Continuing demand for treatment has also led to the development of therapeutic vaccines that target HPV viral antigens. Early findings suggest that administration of the HPV vaccine can clear HPV-precancerous lesions. A phase II clinical trial started in March 2014 across Europe for a therapeutic vaccine against HPV called ProCervix, which was developed by the French pharmaceutical company Genticel. ProCervix exploits the fact that the immune system is already primed by the original virus to recognize antigens in the tumor cells.

Another therapeutic vaccine for prostate cancer—ProstVac, developed by the Denmark-based biotech company Bavarian Nordic—is made by adding prostate-specific antigen to the vaccinia virus that was commonly used for smallpox vaccines, with the objective of stimulating an immune response against the tumor. Currently, patients with advanced hormone-resistant cancer are being recruited for a phase III trial. “We did see a big difference in overall survival in phase II with an increase of 8.5 months,” Jennifer Harris, Medical Science Liaison Officer at Bavarian Nordic, commented on earlier results.

“In particular therapeutic vaccines can enhance the efficacy of conventional treatments by overcoming the immune-suppression effect of tumors…”

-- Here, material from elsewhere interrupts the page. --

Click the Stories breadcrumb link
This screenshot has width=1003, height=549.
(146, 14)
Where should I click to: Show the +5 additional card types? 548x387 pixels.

Harris pointed out that therapeutic vaccines have most promise against slow-growing cancers, given that the immune system takes time to ramp up. She added that the approach could be combined with chemotherapy, but only if the vaccine is used first because chemotherapy tends to weaken the immune system, which would then be less able to respond effectively to stimulation by the vaccine. Such virus-based treatments where the immune system appears to respond to tumor antigens after being prompted by familiar antigens hold greater promise than approaches that require development of personalized vaccines, Melcher commented, partly because of their potential for larger-scale manufacture and therefore lower cost. “For this reason they are more attractive to the big pharmaceutical companies,” he said.

Another approach that has also shown some success in clinical trials is to target the tumor directly with a virus, which is the strategy behind a treatment called TVEC (talimogene laherparepvec) for treating melanoma. TVEC is a herpes simplex virus re-engineered to replicate in tumor tissue, where it destroys the cells by rupturing their membranes, while amplifying the white blood cell growth factor GM-CSF. In a phase III trial, 16% of the patients who had the treatment experienced a significant shrinkage of their tumors that lasted at least 6 months, compared with 2% in a control group.

Melcher pointed out that treatments like TVEC have started being referred to as oncolytic vaccines rather than oncolytic viruses as their mode of action has become clearer. In a sense, they blur the line between vaccine and drug as they have a much more active role. By attacking and destroying tumor cells, the viruses release a tumor antigen material that then triggers an immune response and so has an indirect vaccination effect.

The existing vaccines against infectious diseases made a huge difference for human health and life expectancy, and they were made possible by the growing understanding of bacteria, viruses, and the immune system. The ultimate vaccine against cancer that would recruit the body’s immune system to fight tumors is very appealing given the low side effects compared to slash, burn and poison but it is still years if not decades away from clinical reality. However, as the underlying knowledge expands, so does the development of anti-cancer vaccines improve.

Conflict of interest

The author declares that he has no conflict of interest.